This image released by DreamWorks II Distribution Co., LLC and Twentieth Century Fox Film Corporation shows Sally Field and Daniel Day-Lewis in a scene from "Lincoln."

“The greatest measure of the century, passed by corruption, aided and abetted by the purest man in America.”

That’s how Congressman Thaddeus Stevens described the 13th Amendment at the end of Steven Spielberg’s Oscar-nominated film “Lincoln.”

The movie presents the weeks leading up to the vote in the House of Representatives to abolish slavery. President Lincoln has won re-election. The Civil War has raged with devastation for four years. Peace and messy reconstruction loom as a way of life disintegrates for three groups of people: the enslaved, the slave owners and their neighbors.

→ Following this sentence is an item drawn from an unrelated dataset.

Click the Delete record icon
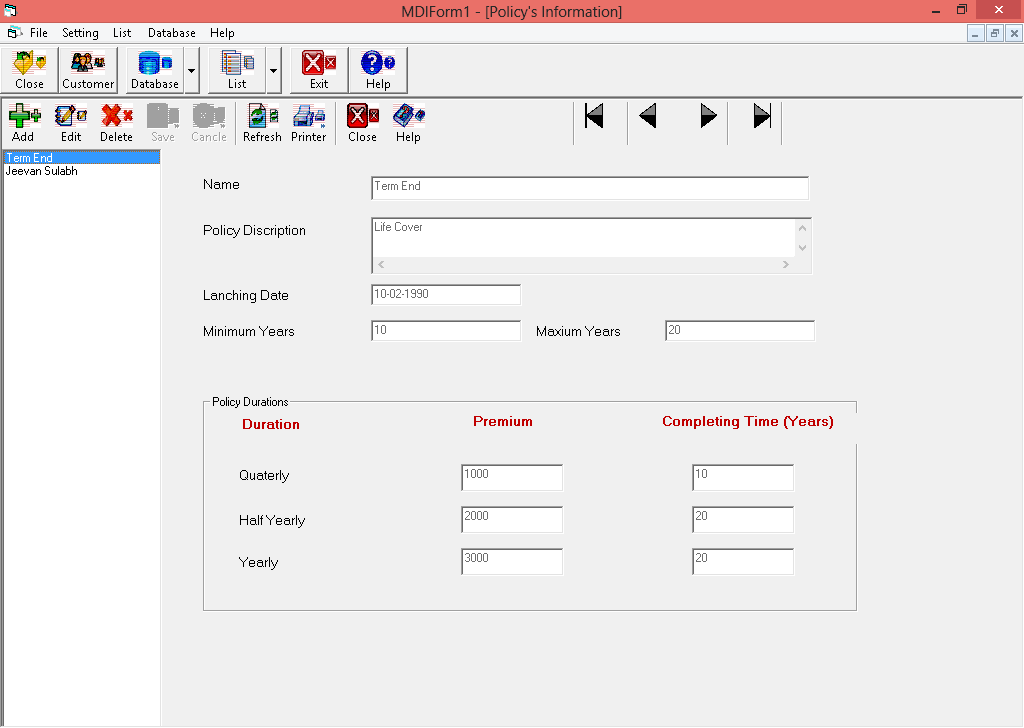1024x728 pixels. [116, 121]
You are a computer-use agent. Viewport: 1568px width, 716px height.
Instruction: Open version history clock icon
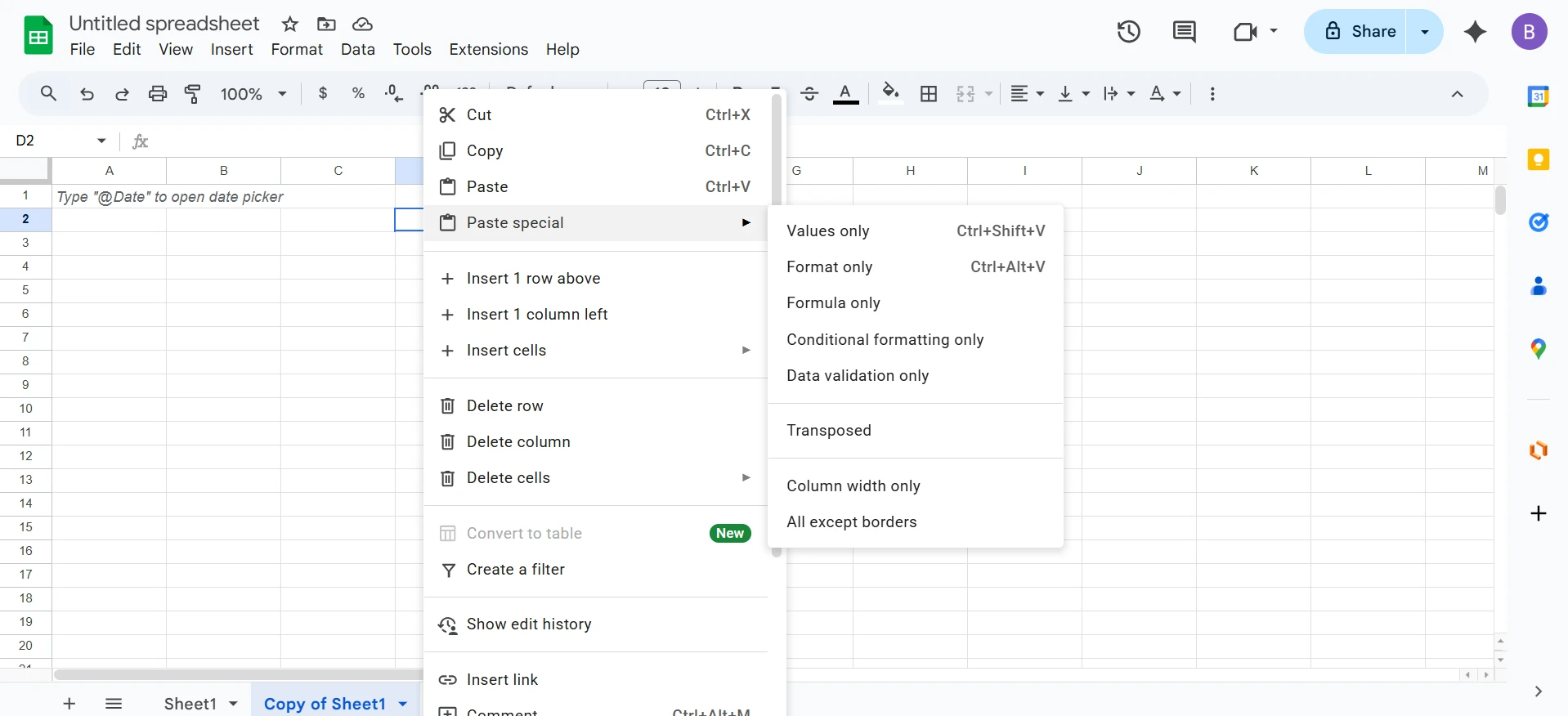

The politics necessary to achieve the move from a country that sanctioned people owning other people, to one that does not, was wrought with compromise, including bribery and rhetorical contortion. At the center of the politics is a person whose familiar stature and words bear the weight of history and hero worship.

Lincoln is known to us for his accomplishments, his tragedies and his look. His leadership changed the course of human events; he and his wife lost two young sons to sickness; he was tall, bearded and wore a distinctive hat. And, of course, he was shot to death attending a play. Spielberg’s picture gives us all of these, embodying a superficially familiar figure in Daniel Day-Lewis’ meticulous action. His Lincoln becomes human, albeit still enigmatic, through his voice, frame and particularly his hands, so that when Day-Lewis speaks and moves, we feel Lincoln’s passion and frailty.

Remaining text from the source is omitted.